Written By: Ran Levi
This time, we’re interviewing Prof. Karlheinz Brandenburg about the invention of mp3 and the true story behind the important innovation.
This article is a transcript of a podcast. Listen to the podcast:
Subscribe: iTunes | Android App | RSS link | Facebook | Twitter
Explore episodes in other categories:
MP3 is an algorithm: it is a series of computations that transform a raw audio recording into a stream of bits that represent the same audio, but take much less space. It is a relatively recent invention, and the man responsible for it more than any other is Prof. Karlheinz Brandenburg. I reached out to him in 2011.“My name is Karlheinz Brandenburg. I’m nowadays professor at IImenau University and at the same time the director of the Fraunhofer Institute for Technology. Most people who know my name know it because I’ve been involved in the research in audio coding and standardization leading to MP3.”
A Rejected Patent
Don’t let Karlheinz’s modesty fool you. His research and direct involvement in the standardization process of mp3 later on, are the main reasons for mp3’s success.
+ + +
#### [GOAL A]
List every subscription option named in the mp3 article.

Word and item position data
+ + +
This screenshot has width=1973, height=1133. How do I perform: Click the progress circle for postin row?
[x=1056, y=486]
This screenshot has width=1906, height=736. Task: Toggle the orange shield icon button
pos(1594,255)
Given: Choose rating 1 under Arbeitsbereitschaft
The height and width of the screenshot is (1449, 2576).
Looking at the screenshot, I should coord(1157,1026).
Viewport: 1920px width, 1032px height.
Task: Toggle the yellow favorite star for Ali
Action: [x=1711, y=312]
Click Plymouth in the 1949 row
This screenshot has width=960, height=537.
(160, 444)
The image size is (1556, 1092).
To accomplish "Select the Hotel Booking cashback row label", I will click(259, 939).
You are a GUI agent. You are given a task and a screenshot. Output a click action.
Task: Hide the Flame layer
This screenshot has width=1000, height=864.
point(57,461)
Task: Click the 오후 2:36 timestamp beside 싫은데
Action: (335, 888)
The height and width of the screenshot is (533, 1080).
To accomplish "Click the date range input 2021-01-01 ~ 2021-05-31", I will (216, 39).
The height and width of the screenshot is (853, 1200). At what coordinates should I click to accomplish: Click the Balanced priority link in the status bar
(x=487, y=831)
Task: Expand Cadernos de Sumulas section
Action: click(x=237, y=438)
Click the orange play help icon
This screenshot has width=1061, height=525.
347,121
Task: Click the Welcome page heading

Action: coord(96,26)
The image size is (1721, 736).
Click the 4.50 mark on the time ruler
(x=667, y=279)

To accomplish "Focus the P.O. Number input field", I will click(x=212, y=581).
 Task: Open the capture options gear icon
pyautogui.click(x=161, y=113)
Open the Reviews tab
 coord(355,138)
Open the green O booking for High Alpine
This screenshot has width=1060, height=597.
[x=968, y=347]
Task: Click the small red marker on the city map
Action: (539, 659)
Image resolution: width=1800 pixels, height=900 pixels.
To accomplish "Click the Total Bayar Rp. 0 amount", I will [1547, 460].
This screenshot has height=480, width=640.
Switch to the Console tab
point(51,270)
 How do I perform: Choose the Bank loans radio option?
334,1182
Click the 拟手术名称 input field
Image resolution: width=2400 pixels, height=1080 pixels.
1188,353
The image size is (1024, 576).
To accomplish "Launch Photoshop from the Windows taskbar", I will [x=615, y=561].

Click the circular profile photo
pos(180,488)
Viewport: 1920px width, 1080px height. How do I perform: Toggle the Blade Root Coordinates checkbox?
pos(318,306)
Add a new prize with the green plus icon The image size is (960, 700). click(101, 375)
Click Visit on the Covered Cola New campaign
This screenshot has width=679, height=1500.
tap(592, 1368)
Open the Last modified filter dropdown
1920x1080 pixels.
+ + +
#### [GOAL B]
Echo the records verbatim, starting with the line containing "This screenshot has height=480, width=640." and going on through the line containing "pos(318,306)".

#### [EXERCISE SOLUTION A]
iTunes, Android App, RSS link, Facebook, Twitter

#### [EXERCISE SOLUTION B]
This screenshot has height=480, width=640.
Switch to the Console tab
point(51,270)
 How do I perform: Choose the Bank loans radio option?
334,1182
Click the 拟手术名称 input field
Image resolution: width=2400 pixels, height=1080 pixels.
1188,353
The image size is (1024, 576).
To accomplish "Launch Photoshop from the Windows taskbar", I will [x=615, y=561].

Click the circular profile photo
pos(180,488)
Viewport: 1920px width, 1080px height. How do I perform: Toggle the Blade Root Coordinates checkbox?
pos(318,306)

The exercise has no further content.